Why This Matters Beyond Academic Squabbling

This isn't just scientists arguing about statistics at a conference (though we do love that). The amyloid hypothesis - the idea that toxic amyloid-beta protein buildup drives Alzheimer's - has been the dominant theory for over three decades, surviving repeated drug failures that nearly killed it. When lecanemab and donanemab finally showed clinical benefit, it felt like partial vindication: proof that hitting amyloid hard enough, early enough, and with the right molecular tool can actually slow this disease (Lancet Neurology, 2025; PMID: 40120602).

A review that conflates those breakthroughs with earlier failures risks real harm - discouraging patients from accessing available treatments, undermining funding for combination therapies, and muddying what the science actually shows. These drugs aren't silver bullets. Alzheimer's almost certainly involves tau tangles, neuroinflammation, and mechanisms we haven't fully mapped yet.
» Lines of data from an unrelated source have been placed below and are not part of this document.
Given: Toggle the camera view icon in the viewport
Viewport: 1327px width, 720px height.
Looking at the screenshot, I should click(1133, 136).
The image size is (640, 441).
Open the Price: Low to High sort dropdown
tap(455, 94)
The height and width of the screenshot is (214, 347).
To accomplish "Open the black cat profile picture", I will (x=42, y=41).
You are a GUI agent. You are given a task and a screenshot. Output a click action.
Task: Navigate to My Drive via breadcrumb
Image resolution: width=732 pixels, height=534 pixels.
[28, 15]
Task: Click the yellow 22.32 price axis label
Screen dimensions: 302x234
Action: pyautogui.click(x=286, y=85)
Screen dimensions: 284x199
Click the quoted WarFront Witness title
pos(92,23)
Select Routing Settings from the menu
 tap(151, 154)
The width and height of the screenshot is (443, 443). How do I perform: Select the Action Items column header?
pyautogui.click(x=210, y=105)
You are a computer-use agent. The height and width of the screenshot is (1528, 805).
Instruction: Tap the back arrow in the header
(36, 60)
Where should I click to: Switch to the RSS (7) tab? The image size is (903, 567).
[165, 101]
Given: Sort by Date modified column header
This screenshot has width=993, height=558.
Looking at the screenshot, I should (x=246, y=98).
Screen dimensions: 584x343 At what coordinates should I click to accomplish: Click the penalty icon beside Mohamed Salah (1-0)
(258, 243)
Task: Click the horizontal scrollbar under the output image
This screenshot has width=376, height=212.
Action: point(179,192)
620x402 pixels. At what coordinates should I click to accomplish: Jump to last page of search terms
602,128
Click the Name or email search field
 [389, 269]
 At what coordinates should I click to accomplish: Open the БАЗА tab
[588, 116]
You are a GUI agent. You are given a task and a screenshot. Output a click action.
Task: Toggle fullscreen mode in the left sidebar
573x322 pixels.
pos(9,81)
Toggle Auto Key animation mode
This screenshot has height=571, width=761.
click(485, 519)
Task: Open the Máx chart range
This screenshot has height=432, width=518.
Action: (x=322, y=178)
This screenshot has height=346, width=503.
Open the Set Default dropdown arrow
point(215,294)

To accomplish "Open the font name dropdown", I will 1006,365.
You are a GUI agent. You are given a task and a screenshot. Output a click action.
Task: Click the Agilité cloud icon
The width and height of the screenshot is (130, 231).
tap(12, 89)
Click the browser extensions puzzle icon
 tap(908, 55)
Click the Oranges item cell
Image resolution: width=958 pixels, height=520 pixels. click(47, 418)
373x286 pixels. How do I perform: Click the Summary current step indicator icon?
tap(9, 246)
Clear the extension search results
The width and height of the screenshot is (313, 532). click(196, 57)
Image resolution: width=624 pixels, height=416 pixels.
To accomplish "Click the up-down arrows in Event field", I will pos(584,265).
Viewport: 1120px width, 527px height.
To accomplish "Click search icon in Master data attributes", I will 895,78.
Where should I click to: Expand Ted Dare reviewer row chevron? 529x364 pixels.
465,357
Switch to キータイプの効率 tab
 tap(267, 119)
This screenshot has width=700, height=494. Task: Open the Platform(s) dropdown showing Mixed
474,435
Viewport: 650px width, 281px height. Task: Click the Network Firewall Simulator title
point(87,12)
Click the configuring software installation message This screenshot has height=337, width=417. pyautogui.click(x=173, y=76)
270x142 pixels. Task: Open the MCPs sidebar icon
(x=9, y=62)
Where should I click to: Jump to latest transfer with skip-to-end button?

But the answer to "these two drugs work modestly" is not "let's average them with five drugs that don't work and call it a day."

The Limitation I Can't Not Mention

(You knew this was coming.) Even the drugs that work have meaningful limitations. The clinical benefits, while statistically significant, sit at the edge of what individual patients and families can perceive. The risk of ARIA is real. Access is uneven, expensive, and requires regular infusions and MRI monitoring. We need better drugs, combination approaches, and probably a more complete model of what drives neurodegeneration. But we also need honest data analysis - and that means not burying your roses under a pile of weeds.

References:

  1. Fox NC, Kohlhaas S, Schott JM. Alzheimer's disease immunotherapy and the amyloid hypothesis: when aggregation obscures interpretation. Lancet. 2026. DOI: 10.1016/S0140-6736(26)00789-0. PMID: 42035783.

  2. Nonino F, et al. Amyloid-beta-targeting monoclonal antibodies for people with mild cognitive impairment or mild dementia due to Alzheimer's disease. Cochrane Database Syst Rev. 2026;4:CD016297. DOI: 10.1002/14651858.CD016297. PMCID: PMC13082890.

  3. van Dyck CH, Swanson CJ, Aisen P, et al. Lecanemab in early Alzheimer's disease. N Engl J Med. 2023;388(1):9-21. DOI: 10.1056/NEJMoa2212948. PMID: 36449413.

  4. Amyloid immunotherapy to prevent Alzheimer's disease: the wrong drug at the right time? Lancet Neurol. 2025. DOI: 10.1016/S1474-4422(25)00066-3. PMID: 40120602.

Disclaimer: The image accompanying this article is for illustrative purposes only and does not depict actual experimental results, data, or biological mechanisms.